We evaluate the usage of GPUs for SciDB plugins. In order to hide the introduced overhead by the GPUs, we implement different optimization strategies.
UserInterface: Interface between User and SciDB specific for AIA data.
Benchmarks: Runtime evaluation of our implementation
SciDB Plugins: DEM and Convolution plugin accelerated by GPUs. Util functions are used to abstract SciDB from the GPU kernel.
Resources: Some data to create SciDB test arrays.
We use DMA memory copy to the GPU, which is asynchronous in respect to the CPU. This enables overlapping work of the CPU and the GPU. Used in utils/DataAccess.h.
To pipeline more work to the GPU we use three (default) concurrent open chunks on SciDB. This increases the system memory footprint by a factor of three! These chunks will be copied and executed on the GPU by different streams. This enables a concurrent use of all engines on the GPU. Used in utils/GPUHandler.h.
To further pipeline more mork to the GPU, multiple SciDB instances send chunks to the same GPU card.
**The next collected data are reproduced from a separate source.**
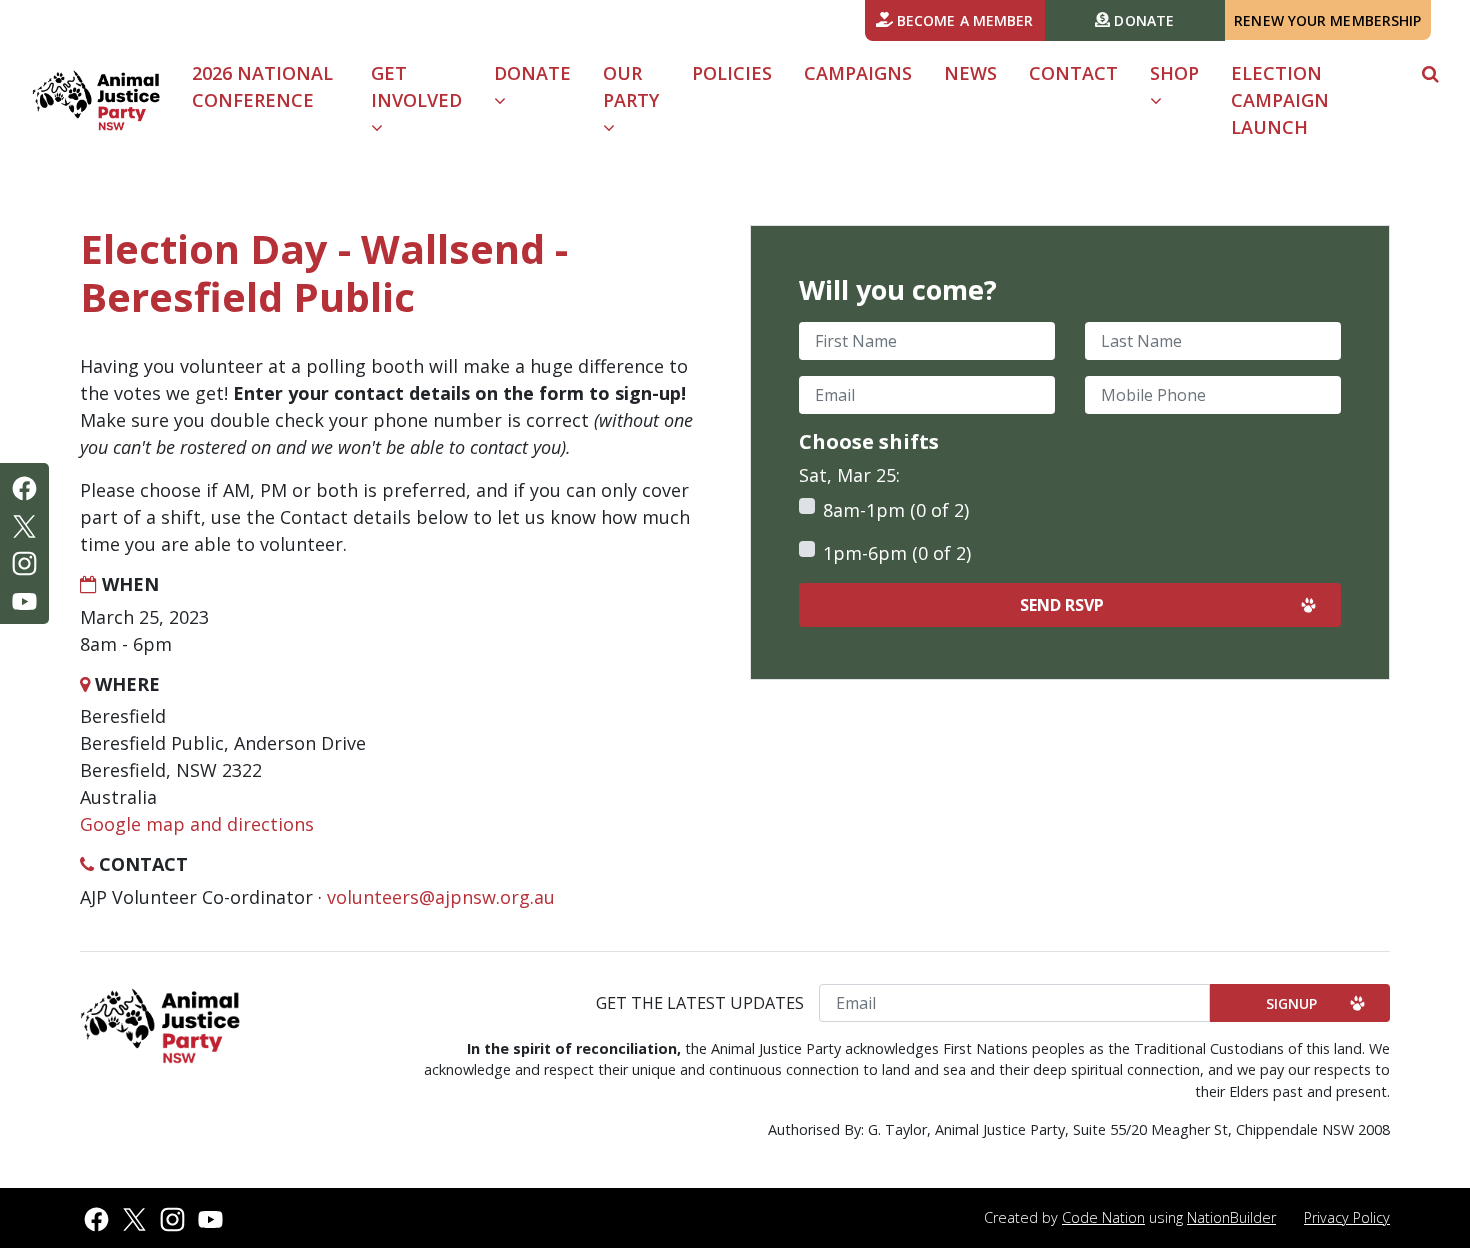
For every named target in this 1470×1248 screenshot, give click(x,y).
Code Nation (1103, 1217)
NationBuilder (1231, 1217)
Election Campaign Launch (1280, 100)
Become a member (963, 20)
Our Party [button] (631, 86)
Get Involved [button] (416, 86)
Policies (732, 73)
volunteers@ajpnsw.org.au (441, 897)
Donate (1142, 20)
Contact (1073, 73)
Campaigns (858, 73)
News (970, 73)
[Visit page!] (24, 486)
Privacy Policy (1347, 1217)
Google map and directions (197, 824)
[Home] (96, 100)
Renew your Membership (1327, 20)
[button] (1430, 73)
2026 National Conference (262, 86)
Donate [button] (532, 73)
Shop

To get rid of the context switching of CUDA, we use the Nvidia MPS layer.
In the best case we can completely hide all of the data movement and calculations of the GPU behind SciDBs loading and storing chunks. In case the GPU kernel runs longer than loading and storing a chunk, we have spare CPU performance which we should harness by also running calculations asynchronous on the CPU.
We reached a speedup of 10³ (>7000) for the DEM algortihm running on 4 nodes in the Amazon cloud compared to a single CPU core execution. Running it on a PC with a Nvidia GTX 1070 we reached a speedup of 10² (260).